● Aim of the task
Looking at the data below, how many lines include the word "field"? Respond with the number only.

● Supplied data

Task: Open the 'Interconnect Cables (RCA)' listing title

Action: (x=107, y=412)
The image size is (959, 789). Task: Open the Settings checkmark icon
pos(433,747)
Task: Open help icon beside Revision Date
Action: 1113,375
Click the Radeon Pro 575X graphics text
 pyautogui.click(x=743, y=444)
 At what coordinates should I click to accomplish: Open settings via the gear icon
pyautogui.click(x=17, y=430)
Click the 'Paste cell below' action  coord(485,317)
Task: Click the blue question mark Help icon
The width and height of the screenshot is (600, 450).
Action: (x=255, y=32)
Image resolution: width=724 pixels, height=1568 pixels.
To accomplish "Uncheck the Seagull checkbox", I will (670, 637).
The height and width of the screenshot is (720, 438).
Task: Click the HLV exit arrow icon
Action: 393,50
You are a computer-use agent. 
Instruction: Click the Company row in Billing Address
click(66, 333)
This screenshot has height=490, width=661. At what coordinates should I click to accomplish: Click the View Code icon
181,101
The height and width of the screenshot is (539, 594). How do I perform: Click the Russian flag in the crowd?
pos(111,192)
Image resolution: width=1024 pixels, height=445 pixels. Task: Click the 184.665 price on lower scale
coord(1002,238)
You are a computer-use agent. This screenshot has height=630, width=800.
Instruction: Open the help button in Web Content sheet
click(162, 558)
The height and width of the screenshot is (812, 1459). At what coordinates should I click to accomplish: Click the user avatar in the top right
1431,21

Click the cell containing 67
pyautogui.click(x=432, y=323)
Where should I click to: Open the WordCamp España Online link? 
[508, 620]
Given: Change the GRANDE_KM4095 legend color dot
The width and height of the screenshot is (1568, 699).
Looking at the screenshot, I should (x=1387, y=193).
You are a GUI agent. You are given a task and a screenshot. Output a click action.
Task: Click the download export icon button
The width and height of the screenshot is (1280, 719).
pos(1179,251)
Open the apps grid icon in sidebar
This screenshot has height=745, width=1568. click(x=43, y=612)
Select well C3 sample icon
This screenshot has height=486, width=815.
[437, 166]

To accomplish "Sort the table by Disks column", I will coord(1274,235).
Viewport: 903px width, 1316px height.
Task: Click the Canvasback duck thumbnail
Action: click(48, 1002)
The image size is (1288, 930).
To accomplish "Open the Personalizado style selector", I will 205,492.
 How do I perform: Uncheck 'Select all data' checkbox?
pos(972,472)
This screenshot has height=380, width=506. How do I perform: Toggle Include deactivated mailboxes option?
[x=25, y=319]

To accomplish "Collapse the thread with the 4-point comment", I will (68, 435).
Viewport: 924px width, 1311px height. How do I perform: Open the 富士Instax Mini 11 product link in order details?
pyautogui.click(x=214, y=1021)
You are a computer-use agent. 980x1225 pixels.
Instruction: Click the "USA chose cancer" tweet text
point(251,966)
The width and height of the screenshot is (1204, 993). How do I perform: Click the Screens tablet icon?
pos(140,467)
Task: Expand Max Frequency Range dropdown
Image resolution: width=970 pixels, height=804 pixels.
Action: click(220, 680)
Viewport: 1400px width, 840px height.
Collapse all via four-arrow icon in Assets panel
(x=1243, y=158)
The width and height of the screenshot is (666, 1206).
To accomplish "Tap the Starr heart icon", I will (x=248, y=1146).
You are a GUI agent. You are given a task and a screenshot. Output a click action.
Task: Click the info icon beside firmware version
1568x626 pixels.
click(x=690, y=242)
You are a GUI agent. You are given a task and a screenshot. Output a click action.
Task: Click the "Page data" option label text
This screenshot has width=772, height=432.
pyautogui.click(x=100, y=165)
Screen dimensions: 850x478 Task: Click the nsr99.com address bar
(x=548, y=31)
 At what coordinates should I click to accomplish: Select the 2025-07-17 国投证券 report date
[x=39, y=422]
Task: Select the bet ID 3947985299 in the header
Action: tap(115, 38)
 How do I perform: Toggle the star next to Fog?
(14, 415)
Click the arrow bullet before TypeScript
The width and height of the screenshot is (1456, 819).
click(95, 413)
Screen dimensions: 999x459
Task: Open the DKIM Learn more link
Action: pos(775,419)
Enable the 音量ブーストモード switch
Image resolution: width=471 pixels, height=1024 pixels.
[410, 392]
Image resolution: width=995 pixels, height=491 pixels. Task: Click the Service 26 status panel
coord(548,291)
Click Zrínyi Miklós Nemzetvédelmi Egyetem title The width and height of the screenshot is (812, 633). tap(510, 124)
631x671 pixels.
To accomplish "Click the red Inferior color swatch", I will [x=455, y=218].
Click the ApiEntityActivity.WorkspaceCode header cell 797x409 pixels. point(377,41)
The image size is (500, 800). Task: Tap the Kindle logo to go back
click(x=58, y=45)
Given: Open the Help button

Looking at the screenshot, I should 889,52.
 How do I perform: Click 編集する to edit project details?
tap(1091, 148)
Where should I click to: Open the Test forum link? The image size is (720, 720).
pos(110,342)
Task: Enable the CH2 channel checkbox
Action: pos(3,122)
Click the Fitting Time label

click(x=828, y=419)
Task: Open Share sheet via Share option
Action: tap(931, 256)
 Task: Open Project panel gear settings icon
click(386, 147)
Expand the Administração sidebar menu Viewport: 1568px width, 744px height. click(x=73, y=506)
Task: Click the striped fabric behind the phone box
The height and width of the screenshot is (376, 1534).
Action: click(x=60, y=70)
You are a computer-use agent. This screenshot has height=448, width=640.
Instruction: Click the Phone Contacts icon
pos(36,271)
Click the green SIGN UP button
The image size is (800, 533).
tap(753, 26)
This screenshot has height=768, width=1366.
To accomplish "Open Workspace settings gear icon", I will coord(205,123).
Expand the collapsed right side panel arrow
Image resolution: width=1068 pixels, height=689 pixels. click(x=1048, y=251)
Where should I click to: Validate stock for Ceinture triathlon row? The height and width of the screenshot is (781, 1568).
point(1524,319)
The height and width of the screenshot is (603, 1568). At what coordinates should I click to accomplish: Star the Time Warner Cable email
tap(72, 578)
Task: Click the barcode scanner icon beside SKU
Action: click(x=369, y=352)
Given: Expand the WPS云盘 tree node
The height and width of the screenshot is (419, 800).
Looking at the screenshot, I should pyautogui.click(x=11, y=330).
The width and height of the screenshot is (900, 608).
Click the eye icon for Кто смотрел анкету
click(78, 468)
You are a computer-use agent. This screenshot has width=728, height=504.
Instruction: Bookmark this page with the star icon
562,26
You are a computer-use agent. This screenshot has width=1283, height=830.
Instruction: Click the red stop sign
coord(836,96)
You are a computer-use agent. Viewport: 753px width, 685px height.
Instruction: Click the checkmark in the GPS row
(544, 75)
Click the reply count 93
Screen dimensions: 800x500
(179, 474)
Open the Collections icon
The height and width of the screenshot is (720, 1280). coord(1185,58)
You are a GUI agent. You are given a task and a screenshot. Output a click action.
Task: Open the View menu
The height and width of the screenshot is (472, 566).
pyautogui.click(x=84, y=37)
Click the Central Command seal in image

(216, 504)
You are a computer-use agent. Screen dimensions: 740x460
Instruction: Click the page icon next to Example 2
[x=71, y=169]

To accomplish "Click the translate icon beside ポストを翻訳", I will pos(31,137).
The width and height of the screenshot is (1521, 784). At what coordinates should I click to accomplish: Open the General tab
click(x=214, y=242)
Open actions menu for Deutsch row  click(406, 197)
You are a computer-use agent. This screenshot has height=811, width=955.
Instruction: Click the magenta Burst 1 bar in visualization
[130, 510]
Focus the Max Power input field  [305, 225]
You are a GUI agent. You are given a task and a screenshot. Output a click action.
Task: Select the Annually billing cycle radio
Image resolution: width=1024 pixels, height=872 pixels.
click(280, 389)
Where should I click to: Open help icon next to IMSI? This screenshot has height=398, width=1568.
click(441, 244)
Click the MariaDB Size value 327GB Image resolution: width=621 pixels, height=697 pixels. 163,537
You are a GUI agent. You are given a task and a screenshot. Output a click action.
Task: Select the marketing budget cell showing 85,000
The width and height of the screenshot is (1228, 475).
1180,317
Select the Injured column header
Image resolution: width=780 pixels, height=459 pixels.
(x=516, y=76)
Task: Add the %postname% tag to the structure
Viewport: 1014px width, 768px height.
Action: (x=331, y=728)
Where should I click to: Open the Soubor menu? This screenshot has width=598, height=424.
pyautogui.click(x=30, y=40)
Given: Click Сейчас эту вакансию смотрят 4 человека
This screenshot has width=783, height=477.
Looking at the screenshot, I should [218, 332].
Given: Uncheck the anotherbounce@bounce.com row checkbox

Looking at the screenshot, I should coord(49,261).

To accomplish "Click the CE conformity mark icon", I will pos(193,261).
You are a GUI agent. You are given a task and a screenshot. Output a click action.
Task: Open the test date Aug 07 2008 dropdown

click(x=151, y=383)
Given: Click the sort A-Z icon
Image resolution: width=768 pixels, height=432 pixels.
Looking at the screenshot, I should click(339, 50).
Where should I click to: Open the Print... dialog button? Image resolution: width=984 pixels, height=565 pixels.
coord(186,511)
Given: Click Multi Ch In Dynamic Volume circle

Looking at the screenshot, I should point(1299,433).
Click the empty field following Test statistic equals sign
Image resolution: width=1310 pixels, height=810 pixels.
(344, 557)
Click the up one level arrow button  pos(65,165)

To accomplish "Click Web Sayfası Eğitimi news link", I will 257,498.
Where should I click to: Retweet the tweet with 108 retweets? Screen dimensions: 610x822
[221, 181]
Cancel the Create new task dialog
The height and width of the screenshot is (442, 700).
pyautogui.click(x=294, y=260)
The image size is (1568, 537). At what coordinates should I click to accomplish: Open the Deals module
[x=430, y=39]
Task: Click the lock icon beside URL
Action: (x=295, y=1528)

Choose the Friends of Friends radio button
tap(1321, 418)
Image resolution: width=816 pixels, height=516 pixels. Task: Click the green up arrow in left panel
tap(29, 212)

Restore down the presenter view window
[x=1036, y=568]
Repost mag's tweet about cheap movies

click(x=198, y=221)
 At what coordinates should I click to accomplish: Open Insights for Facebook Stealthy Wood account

● Solution for this exercise
2